It’s a kind of wonderland, this Long Earth, this Long Cosmos. You have a world with islanders who live, not on emergent land, but on the exposed portions of huge, mostly submerged creatures, who open their mouths to give the humans safe harbor during tropical storms. You have a world with trees more than a mile high and as big around as a building, where the leaves don’t drop but float away in the sky – and no fairy tales here; the “science” behind such a thing occurring is part of the exploration. You have the gorilla-like trolls, indigenous to many of the Long Earths, with their oldest members acting as “librarians” for the various tribes, maintaining their myriad histories in memory, shared in song.
The devastation of Datum Earth, the political and social maneuverings of the Next and the military, the interpersonal baggage that many of the characters lug around – these “familiar” things keep us grounded to what we know, but seem almost bland and colorless next to all the possibilities in the other Earths – which is probably part of the point. Humanity is humanity, no matter how far we step through other worlds.
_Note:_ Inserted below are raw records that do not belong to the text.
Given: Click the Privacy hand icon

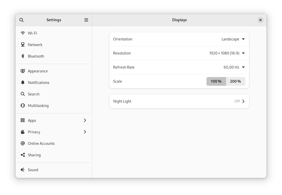Looking at the screenshot, I should click(23, 132).
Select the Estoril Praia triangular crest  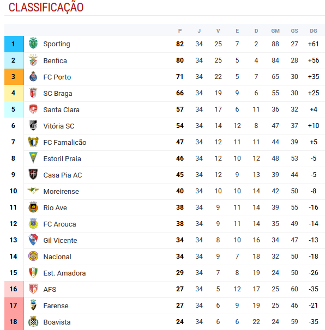point(33,158)
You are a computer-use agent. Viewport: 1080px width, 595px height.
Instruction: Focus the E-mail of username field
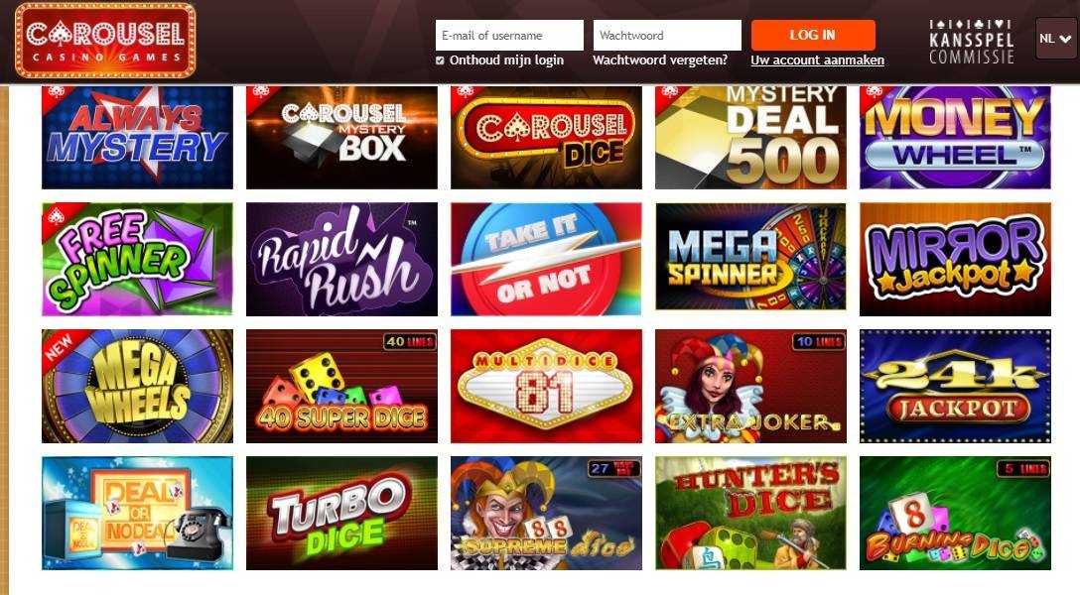[509, 35]
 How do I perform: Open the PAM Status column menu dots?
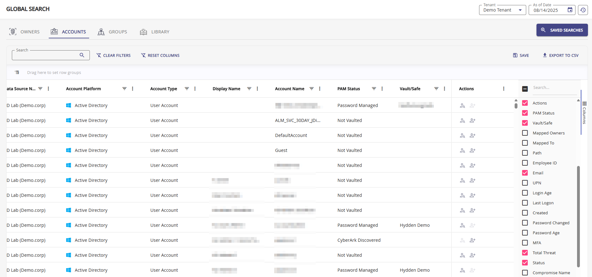tap(382, 89)
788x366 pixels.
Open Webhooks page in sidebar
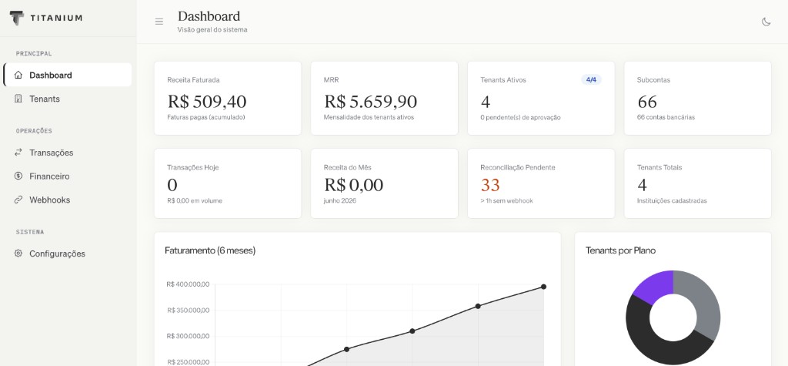68,200
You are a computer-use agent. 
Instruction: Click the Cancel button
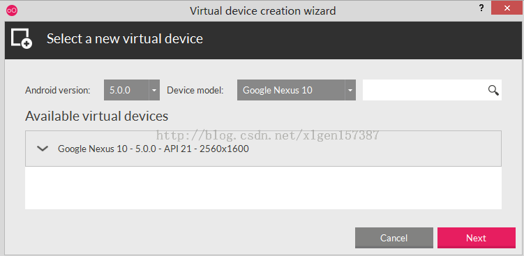tap(394, 238)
But we learn and adapt, too. And sometimes, when we’re ready, we look beyond ourselves.
The Long Cosmos is an engaging read; probably more so if you read the entire series. But even on its own, it’s a great read: mind-boggling, poignant, gripping, funny, and rewarding. If you’ve read the other books in the Long Earth series, you’re bound to enjoy this final volume. If you’ve not read any, know that you will still enjoy this one immensely, on its own, and it will definitely pique your imagination.